Veil received a lot of flak for this, with right-wingers accusing her of okaying genocide – a horrible accusation to make against a concentration camp survivor.

Her response to this backlash was stern and measured. “I will share a conviction of women, and I apologize for doing it in front of this assembly comprised almost exclusively of men: No woman resorts to abortion lightheartedly,” she said.

1979-1982: European Parliament president

Veil left her cabinet seat as health minister and ran for European Parliament in 1979. These were the first direct elections to Parliament, then called the European Economic Community, which would later be known as the European Union (EU).

As the 12th President of the European Parliament, and the first woman to do so, Veil in her acceptance speech, said, “Whatever our political beliefs, we are all aware that this historic step, the election of the European Parliament by universal suffrage, has been taken at a crucial time for the people of the Community.

“All its member states are faced with three great challenges: the challenge of peace, the challenge of freedom and the challenge of prosperity, and it seems clear that they can only be met through the European dimension.”

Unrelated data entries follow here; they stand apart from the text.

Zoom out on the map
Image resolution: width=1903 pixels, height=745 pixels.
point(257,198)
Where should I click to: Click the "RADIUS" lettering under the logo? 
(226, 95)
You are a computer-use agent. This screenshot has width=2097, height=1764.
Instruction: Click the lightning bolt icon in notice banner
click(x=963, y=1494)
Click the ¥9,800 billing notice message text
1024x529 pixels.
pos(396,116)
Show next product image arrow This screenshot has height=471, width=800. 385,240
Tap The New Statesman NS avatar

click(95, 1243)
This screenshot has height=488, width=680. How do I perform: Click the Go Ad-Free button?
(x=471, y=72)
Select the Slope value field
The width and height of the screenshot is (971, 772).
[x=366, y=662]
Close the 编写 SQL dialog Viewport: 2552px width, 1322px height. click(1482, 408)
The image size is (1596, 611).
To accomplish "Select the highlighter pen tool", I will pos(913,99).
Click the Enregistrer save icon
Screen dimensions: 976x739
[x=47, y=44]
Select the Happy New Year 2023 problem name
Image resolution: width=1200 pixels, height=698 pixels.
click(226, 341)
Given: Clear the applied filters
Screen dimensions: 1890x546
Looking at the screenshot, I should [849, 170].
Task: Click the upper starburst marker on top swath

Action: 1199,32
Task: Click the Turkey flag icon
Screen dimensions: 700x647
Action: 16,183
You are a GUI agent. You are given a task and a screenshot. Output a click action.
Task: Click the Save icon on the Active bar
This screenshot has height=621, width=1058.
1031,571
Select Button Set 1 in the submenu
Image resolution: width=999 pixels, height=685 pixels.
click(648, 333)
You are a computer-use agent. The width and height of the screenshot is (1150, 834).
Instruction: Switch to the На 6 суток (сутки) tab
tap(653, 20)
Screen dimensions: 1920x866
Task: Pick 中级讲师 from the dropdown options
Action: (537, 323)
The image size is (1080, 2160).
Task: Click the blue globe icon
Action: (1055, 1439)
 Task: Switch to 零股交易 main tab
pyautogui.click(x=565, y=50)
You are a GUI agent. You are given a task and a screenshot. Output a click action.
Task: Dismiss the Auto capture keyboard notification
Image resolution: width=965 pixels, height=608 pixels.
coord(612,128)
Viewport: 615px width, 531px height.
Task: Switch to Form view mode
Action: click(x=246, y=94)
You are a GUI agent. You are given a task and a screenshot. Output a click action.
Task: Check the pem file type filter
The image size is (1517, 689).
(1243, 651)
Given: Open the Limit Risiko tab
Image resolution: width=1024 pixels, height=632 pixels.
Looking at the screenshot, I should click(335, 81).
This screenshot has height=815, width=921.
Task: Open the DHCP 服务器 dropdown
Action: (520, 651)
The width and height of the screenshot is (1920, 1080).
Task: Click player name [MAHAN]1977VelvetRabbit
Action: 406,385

Between 2000-2007, Veil served as the president of the Fondation pour la Mémoire de la Shoah, France’s Holocaust remembrance organisation. She juggled responsibilities by becoming chairwoman of the board of the Trust Fund for Victims between 2003 and 2009.

The Trust Fund for Victims works with the International Criminal Court, supporting victims of crimes against humanity.

2010: Elected to the Academie Francaise

In 2010, after years of serving people, Veil's Auschwitz branding was reclaimed and turned into a symbol of power. Elected to the Academie Francaise for a supreme award, Veil was awarded a ceremonial sword that carried the number, symbolising her victory against the atrocities committed against her and her people.